Statement of the Law on Charles’s Law

The law of volumes is a gas law that describes how gases expand while heated. Charles’ law is updated as follows.

The Kelvin pressure and temperature are related when the pressure on the dry gas sample is held constant.

What is Charles’s Law?

One of the gas laws is Charles’ Law. Jacques Alexandre César Charles, a French inventor and scientist, explored the link between the volume and temperature of a gas under constant pressure near the end of the 18th century.

It states that:

•  At constant pressure, the volume of a given mass of a gas is precisely proportional to its Kelvin temperature. The link across temperature and volume may be stated mathematically as:

                                              V1T2=V2T2      

• This implies that doubling the temperature, for example, will also double the volume. If you cut the temperature in half, you’ll get half the volume.

This may be expressed numerically as follows:

V= Constant T

Where

• V is volume 
• is temperature

If you rearrange the PV  = nRT equation by dividing both sides by p, we get:

V= nRTP

Where,   nR/P  is constant

• P  is the absolute pressure of the gas
• n is the amount of substance
• T is the absolute temperature
• V is the volume
• R  is  ideal, or universal, gas constant, equal to the product of the Boltzmann constant and the Avogadro constant,

             R= 8.31J/mol K

The graph can be given as:

When a fixed quantity of gas is heated, or when the temperature is raised, the volume rises as well. Similarly, when the gas cools, its volume drops.

Boyle’s Law

Statement

The capacity is inversely proportional to its pressure for a certain quantity of gas at constant temperature.

This means that doubling the pressure, for example, will reduce the volume by half. The volume will drop tenfold if the pressure is increased ten times.

This may be expressed numerically as

PV= k

where 

• P is pressure, 
• V is volume, and 
• k is constant.

 When the temperature is kept constant, the rule may also be used to determine the pressure or volume of a system:

P1V1= P2V2

where:

• P1 = initial pressure
  V1= initial volume
• P2 = final pressure
  V2= final volume

Boyle’s Law demands the temperature is constant as well.
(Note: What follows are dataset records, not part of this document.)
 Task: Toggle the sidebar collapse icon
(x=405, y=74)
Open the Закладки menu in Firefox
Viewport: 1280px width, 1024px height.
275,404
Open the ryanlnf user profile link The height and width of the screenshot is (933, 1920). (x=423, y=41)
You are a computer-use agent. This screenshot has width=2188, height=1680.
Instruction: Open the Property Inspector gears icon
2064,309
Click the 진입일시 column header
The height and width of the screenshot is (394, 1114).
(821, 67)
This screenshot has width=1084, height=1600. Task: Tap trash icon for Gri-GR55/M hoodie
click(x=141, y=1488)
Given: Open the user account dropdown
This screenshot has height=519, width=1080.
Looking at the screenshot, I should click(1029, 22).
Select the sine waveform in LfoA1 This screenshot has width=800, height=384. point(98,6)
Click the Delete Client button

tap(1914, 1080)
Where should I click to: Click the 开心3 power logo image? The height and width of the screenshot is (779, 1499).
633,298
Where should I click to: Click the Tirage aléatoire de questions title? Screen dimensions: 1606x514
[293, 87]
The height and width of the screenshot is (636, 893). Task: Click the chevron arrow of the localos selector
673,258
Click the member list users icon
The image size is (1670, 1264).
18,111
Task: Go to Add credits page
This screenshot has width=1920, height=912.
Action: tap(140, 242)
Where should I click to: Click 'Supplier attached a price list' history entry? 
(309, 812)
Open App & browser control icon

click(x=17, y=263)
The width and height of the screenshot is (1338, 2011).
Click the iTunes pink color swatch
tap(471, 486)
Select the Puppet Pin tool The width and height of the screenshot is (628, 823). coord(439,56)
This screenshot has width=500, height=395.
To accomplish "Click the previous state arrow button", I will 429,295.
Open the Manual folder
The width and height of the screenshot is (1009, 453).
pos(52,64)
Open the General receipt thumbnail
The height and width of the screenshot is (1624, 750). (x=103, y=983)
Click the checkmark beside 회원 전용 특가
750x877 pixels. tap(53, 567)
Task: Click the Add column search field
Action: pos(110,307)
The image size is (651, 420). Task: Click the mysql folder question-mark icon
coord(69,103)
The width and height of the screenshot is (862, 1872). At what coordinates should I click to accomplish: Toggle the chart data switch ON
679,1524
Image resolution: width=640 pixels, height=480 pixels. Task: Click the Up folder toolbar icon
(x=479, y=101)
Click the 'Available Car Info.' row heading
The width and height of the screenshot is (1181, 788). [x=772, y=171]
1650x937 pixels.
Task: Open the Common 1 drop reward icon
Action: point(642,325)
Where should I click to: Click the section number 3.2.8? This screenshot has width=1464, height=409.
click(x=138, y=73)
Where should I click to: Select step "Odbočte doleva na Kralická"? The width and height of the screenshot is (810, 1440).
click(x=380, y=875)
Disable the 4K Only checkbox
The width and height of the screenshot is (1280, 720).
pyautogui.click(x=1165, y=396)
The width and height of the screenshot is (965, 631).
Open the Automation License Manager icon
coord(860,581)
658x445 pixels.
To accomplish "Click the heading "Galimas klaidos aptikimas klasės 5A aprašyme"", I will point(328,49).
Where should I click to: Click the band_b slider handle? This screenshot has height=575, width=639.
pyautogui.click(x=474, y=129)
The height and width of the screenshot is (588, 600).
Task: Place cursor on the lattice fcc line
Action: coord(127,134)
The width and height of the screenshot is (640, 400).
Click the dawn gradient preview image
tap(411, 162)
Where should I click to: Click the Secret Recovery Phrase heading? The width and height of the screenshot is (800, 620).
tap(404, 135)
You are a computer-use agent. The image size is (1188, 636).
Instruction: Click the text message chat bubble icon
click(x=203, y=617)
The graph can be shown as:

Difference between Charles’ law and Boyle’s law?

• The two terms involved in Charles’ law are directly proportional to each other, whereas the terms involved in Boyle’s law are inversely proportional to each other.
• The two terms involved in Charles’ law are directly proportional to each other, whereas the terms involved in Boyle’s law are inversely proportional.

Combination of Boyle’s law and Charle’s law

Boyle’s Law and Charles’ Law are integrated in the standard combined gas law.

The combined gas law contains the relationships between pressure, volume, and absolute temperature. Mathematically, it’s written as:

PVT=k(constant)

So  working form of combined gas law is:

What is Gay Lussac’s Law?

Gay-Lussac’s Law: 

P1T1=P2T2

Gay-Lussac’s Law states that   ,PT=k where k is the proportionality constant.

Where,

• Pis the pressure
• T is the temperature
• k is the constant

What is Avogadro’s Law?

Avogadro’s law states that the equal volumes of various gases contain an equal number of molecules under the same circumstances of temperature and pressure.

It may be represented as: with constant pressure and temperature

     V n         

Vn=k                                                       

Here,

• V is the volume of gas 
• n is the amount of gaseous substance in moles 
• k is constant

What is an Ideal Gas?

Avogadro’s law states that the equal volumes of various gases contain the same number of molecules under the same temperature and pressure circumstances.

Ideal gas molecules are neither attracted or repelled to one another. The sole interaction between perfect gas molecules would be an elastic collision when they collided with each other or with the container’s walls.

The molecules of an ideal gas have no space. Because the molecules extend throughout a broad span of space, the gas takes up the volume, yet the Ideal gas molecules are represented as point particles with no volume in and of themselves.

Equation of Ideal Gas Law:

The macroscopic and microscopic factors such as pressure, volume, and temperature determine the condition of an ideal gas.

The ideal gas equation can be given in the form: PV = nRT

Where;

• P is the pressure of the ideal gas.
• V is the volume of an ideal gas.
• n is the amount of ideal gas measured in terms of moles.
• R is gas constant.
• T is temperature.

Conclusion:

The rule demonstrates how the volume of a gas increases as the temperature rises and decreases as the temperature drops. When comparing the properties of the same material under different circumstances.

A theoretical gas composed of a huge number of spontaneously moving discrete particles with no interparticle interactions is known as an ideal gas. The ideal gas concept is significant because it respects the ideal gas law, a streamlined equation of state, and is accessible to statistical mechanics analysis. The requirement of zero interaction may usually be ignored if the interaction is entirely elastic or treated as a point-like collision.